# DOCUMENT SECTION
-------------------------

|
Lesson #10 -
RAID and File Systems
Over the past two
weeks we dealt with how storage media work, but there are
still a couple of dragging issues about storage media that we
have to work on. One is RAID, which is a specialized
form of controller for SCSI hard drives. The other issue
is Filing Systems, which govern exactly how a hard drive works
with the operating system.
RAID
Previously we talked
about drive controllers and how they work with your
computer. There is one form of drive controller we did
not talk about, called RAID. RAID stands for Redundant
Array of Independent Disks, and comes in many different
formats. The basic advantages of RAID are it's fault
tolerance, it's speed, and it's data replication and back-up
properties.
There are two possible
approaches to RAID: Hardware RAID and Software
RAID.
Hardware
RAID
The hardware-based system
manages the RAID subsystem independently from the host and
presents to the host only a single disk per RAID
array.
An example of a hardware RAID
device would be one that connects to a SCSI controller and
presents the RAID arrays as a single SCSI drive. An external
RAID system moves all RAID handling "intelligence" into a
controller located in the external disk subsystem. The whole
subsystem is connected to the host via a normal SCSI
controller and appears to the host as a single
disk.
RAID controllers also come in
the form of cards that act like a SCSI
controller to the operating system, but handle all of the
actual drive communications themselves. In these cases, you
plug the drives into the RAID controller just like you would a
SCSI controller, but then you add them to the RAID
controller's configuration, and the operating system never
knows the difference.

-------------------------

# MATERIAL PROVIDED
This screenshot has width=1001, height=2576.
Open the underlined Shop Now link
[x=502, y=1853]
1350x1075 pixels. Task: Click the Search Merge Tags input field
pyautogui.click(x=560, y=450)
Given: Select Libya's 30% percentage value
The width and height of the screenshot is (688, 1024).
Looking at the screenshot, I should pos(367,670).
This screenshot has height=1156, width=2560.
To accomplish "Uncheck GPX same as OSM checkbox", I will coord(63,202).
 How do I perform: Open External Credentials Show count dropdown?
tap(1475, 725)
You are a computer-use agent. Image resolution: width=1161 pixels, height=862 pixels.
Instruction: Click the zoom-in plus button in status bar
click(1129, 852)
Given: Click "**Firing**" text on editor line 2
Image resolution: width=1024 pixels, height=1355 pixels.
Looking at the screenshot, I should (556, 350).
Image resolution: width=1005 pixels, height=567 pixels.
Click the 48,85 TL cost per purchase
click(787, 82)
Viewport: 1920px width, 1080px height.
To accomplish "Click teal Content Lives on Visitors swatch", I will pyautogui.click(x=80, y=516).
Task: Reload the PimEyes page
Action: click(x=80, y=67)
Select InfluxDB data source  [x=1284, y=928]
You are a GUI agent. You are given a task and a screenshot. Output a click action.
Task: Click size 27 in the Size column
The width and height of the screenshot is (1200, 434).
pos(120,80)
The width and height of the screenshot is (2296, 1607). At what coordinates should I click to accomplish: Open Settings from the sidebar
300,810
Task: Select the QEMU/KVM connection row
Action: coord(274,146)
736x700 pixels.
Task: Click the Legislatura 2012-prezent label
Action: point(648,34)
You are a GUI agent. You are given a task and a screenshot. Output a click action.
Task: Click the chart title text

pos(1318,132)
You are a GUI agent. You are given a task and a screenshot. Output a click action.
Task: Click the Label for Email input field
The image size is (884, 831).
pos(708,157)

-------------------------

# SET TASK A
What does RAID stand for, according to the RAID lesson?
# SET TASK B
Echo the part of the RAID lesson between "RAID controllers also" and "knows the difference.", inclusive.
# SET TASK C
Using the RAID lesson, say whether each statement agrees with it, and quote the deciding words: (i) An external RAID system appears to the host as several separate disks. (ii) RAID controller cards handle the actual drive communications themselves. (iii) A hardware-based system manages the RAID subsystem independently from the host.

# COMPLETE OUTPUT A
Redundant Array of Independent Disks

# COMPLETE OUTPUT B
RAID controllers also come in
the form of cards that act like a SCSI
controller to the operating system, but handle all of the
actual drive communications themselves. In these cases, you
plug the drives into the RAID controller just like you would a
SCSI controller, but then you add them to the RAID
controller's configuration, and the operating system never
knows the difference.

# COMPLETE OUTPUT C
(i) No: "appears to the host as a single disk"
(ii) Yes: "handle all of the actual drive communications themselves"
(iii) Yes: "manages the RAID subsystem independently from the host"